━━━━━ SOURCE INFORMATION
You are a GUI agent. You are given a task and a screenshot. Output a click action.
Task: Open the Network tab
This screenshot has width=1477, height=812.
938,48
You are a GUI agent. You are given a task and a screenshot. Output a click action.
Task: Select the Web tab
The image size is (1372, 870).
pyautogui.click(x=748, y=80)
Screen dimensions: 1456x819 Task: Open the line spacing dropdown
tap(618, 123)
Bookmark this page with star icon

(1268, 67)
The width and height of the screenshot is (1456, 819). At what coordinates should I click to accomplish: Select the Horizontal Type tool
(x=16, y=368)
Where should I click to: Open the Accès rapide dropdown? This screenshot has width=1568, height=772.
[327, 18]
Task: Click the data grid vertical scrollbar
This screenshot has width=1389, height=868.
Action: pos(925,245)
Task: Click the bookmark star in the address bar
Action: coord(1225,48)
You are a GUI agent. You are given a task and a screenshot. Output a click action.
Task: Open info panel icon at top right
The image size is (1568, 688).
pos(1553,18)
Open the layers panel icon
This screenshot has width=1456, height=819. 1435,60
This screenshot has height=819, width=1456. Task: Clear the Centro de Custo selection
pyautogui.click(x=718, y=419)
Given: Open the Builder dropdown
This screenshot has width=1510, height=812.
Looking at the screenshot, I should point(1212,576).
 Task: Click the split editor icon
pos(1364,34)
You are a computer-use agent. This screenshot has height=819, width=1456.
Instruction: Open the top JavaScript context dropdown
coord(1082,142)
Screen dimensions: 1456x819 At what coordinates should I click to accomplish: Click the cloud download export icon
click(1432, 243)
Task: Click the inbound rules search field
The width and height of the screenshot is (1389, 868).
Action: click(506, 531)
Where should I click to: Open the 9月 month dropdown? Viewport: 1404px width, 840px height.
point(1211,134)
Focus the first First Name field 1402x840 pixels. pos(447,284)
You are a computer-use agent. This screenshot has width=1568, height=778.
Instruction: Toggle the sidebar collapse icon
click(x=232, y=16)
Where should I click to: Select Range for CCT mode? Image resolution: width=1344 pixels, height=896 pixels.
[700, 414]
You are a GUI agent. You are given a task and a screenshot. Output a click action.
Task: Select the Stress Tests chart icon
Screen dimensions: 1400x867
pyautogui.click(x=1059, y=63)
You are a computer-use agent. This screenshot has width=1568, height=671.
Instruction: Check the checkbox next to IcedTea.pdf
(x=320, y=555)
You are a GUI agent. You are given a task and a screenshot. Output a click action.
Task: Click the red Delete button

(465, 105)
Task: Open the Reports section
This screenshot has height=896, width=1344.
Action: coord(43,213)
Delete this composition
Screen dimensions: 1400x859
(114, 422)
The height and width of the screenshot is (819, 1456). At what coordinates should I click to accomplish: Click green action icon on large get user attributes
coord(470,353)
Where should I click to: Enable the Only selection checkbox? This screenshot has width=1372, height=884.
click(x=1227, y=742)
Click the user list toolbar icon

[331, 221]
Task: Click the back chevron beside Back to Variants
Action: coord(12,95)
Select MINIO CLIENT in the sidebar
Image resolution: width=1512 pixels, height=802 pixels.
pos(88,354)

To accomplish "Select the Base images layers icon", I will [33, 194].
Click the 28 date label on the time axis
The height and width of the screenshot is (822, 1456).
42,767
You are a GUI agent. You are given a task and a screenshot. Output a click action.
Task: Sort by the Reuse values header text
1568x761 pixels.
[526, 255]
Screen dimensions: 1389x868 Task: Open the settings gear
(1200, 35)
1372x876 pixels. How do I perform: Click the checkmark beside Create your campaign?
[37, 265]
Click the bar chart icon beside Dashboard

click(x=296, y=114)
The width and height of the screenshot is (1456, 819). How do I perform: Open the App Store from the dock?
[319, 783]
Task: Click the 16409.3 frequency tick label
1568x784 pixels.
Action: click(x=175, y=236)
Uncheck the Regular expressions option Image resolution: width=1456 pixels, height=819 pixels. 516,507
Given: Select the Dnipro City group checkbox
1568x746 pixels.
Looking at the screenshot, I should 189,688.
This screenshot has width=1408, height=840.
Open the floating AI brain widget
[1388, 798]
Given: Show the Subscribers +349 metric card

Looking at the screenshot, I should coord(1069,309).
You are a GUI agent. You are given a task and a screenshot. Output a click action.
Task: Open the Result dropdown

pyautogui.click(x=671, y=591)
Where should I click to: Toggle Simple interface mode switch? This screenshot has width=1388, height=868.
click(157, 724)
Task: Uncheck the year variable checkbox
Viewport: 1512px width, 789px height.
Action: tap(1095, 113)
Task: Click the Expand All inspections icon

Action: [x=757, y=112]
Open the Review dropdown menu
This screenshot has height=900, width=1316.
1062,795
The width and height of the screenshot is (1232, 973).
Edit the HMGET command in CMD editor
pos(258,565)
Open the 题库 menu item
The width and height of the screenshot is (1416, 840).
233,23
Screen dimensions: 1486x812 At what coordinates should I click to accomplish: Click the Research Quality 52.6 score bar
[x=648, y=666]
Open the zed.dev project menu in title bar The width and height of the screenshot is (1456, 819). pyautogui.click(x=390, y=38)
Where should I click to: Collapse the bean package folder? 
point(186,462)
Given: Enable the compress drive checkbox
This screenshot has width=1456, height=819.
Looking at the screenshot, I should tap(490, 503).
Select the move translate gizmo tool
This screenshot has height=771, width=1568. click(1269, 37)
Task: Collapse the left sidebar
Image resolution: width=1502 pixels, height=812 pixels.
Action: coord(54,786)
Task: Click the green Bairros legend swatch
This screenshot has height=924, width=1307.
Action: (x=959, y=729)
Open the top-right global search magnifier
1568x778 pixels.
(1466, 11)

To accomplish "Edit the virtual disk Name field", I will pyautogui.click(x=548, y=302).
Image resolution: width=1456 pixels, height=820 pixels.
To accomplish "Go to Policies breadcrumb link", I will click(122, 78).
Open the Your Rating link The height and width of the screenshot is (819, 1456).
━━━━━━━━━━
**WHAT IS BEING ASKED**
Nothing should be altered. Set down all the data again.

**EXERCISE OUTPUT**
You are a GUI agent. You are given a task and a screenshot. Output a click action.
Task: Open the Network tab
This screenshot has width=1477, height=812.
938,48
You are a GUI agent. You are given a task and a screenshot. Output a click action.
Task: Select the Web tab
The image size is (1372, 870).
pyautogui.click(x=748, y=80)
Screen dimensions: 1456x819 Task: Open the line spacing dropdown
tap(618, 123)
Bookmark this page with star icon

(1268, 67)
The width and height of the screenshot is (1456, 819). At what coordinates should I click to accomplish: Select the Horizontal Type tool
(x=16, y=368)
Where should I click to: Open the Accès rapide dropdown? This screenshot has width=1568, height=772.
[327, 18]
Task: Click the data grid vertical scrollbar
This screenshot has width=1389, height=868.
Action: pos(925,245)
Task: Click the bookmark star in the address bar
Action: coord(1225,48)
You are a GUI agent. You are given a task and a screenshot. Output a click action.
Task: Open info panel icon at top right
The image size is (1568, 688).
pos(1553,18)
Open the layers panel icon
This screenshot has width=1456, height=819. 1435,60
This screenshot has height=819, width=1456. Task: Clear the Centro de Custo selection
pyautogui.click(x=718, y=419)
Given: Open the Builder dropdown
This screenshot has width=1510, height=812.
Looking at the screenshot, I should point(1212,576).
 Task: Click the split editor icon
pos(1364,34)
You are a computer-use agent. This screenshot has height=819, width=1456.
Instruction: Open the top JavaScript context dropdown
coord(1082,142)
Screen dimensions: 1456x819 At what coordinates should I click to accomplish: Click the cloud download export icon
click(1432, 243)
Task: Click the inbound rules search field
The width and height of the screenshot is (1389, 868).
Action: click(506, 531)
Where should I click to: Open the 9月 month dropdown? Viewport: 1404px width, 840px height.
point(1211,134)
Focus the first First Name field 1402x840 pixels. pos(447,284)
You are a computer-use agent. This screenshot has width=1568, height=778.
Instruction: Toggle the sidebar collapse icon
click(x=232, y=16)
Where should I click to: Select Range for CCT mode? Image resolution: width=1344 pixels, height=896 pixels.
[700, 414]
You are a GUI agent. You are given a task and a screenshot. Output a click action.
Task: Select the Stress Tests chart icon
Screen dimensions: 1400x867
pyautogui.click(x=1059, y=63)
You are a computer-use agent. This screenshot has width=1568, height=671.
Instruction: Check the checkbox next to IcedTea.pdf
(x=320, y=555)
You are a GUI agent. You are given a task and a screenshot. Output a click action.
Task: Click the red Delete button

(465, 105)
Task: Open the Reports section
This screenshot has height=896, width=1344.
Action: coord(43,213)
Delete this composition
Screen dimensions: 1400x859
(114, 422)
The height and width of the screenshot is (819, 1456). At what coordinates should I click to accomplish: Click green action icon on large get user attributes
coord(470,353)
Where should I click to: Enable the Only selection checkbox? This screenshot has width=1372, height=884.
click(x=1227, y=742)
Click the user list toolbar icon

[331, 221]
Task: Click the back chevron beside Back to Variants
Action: coord(12,95)
Select MINIO CLIENT in the sidebar
Image resolution: width=1512 pixels, height=802 pixels.
pos(88,354)

To accomplish "Select the Base images layers icon", I will [33, 194].
Click the 28 date label on the time axis
The height and width of the screenshot is (822, 1456).
42,767
You are a GUI agent. You are given a task and a screenshot. Output a click action.
Task: Sort by the Reuse values header text
1568x761 pixels.
[526, 255]
Screen dimensions: 1389x868 Task: Open the settings gear
(1200, 35)
1372x876 pixels. How do I perform: Click the checkmark beside Create your campaign?
[37, 265]
Click the bar chart icon beside Dashboard

click(x=296, y=114)
The width and height of the screenshot is (1456, 819). How do I perform: Open the App Store from the dock?
[319, 783]
Task: Click the 16409.3 frequency tick label
1568x784 pixels.
Action: click(x=175, y=236)
Uncheck the Regular expressions option Image resolution: width=1456 pixels, height=819 pixels. 516,507
Given: Select the Dnipro City group checkbox
1568x746 pixels.
Looking at the screenshot, I should 189,688.
This screenshot has width=1408, height=840.
Open the floating AI brain widget
[1388, 798]
Given: Show the Subscribers +349 metric card

Looking at the screenshot, I should coord(1069,309).
You are a GUI agent. You are given a task and a screenshot. Output a click action.
Task: Open the Result dropdown

pyautogui.click(x=671, y=591)
Where should I click to: Toggle Simple interface mode switch? This screenshot has width=1388, height=868.
click(157, 724)
Task: Uncheck the year variable checkbox
Viewport: 1512px width, 789px height.
Action: tap(1095, 113)
Task: Click the Expand All inspections icon

Action: [x=757, y=112]
Open the Review dropdown menu
This screenshot has height=900, width=1316.
1062,795
The width and height of the screenshot is (1232, 973).
Edit the HMGET command in CMD editor
pos(258,565)
Open the 题库 menu item
The width and height of the screenshot is (1416, 840).
233,23
Screen dimensions: 1486x812 At what coordinates should I click to accomplish: Click the Research Quality 52.6 score bar
[x=648, y=666]
Open the zed.dev project menu in title bar The width and height of the screenshot is (1456, 819). pyautogui.click(x=390, y=38)
Where should I click to: Collapse the bean package folder? 
point(186,462)
Given: Enable the compress drive checkbox
This screenshot has width=1456, height=819.
Looking at the screenshot, I should tap(490, 503).
Select the move translate gizmo tool
This screenshot has height=771, width=1568. click(1269, 37)
Task: Collapse the left sidebar
Image resolution: width=1502 pixels, height=812 pixels.
Action: coord(54,786)
Task: Click the green Bairros legend swatch
This screenshot has height=924, width=1307.
Action: (x=959, y=729)
Open the top-right global search magnifier
1568x778 pixels.
(1466, 11)

To accomplish "Edit the virtual disk Name field", I will pyautogui.click(x=548, y=302).
Image resolution: width=1456 pixels, height=820 pixels.
To accomplish "Go to Policies breadcrumb link", I will click(122, 78).
Open the Your Rating link The height and width of the screenshot is (819, 1456).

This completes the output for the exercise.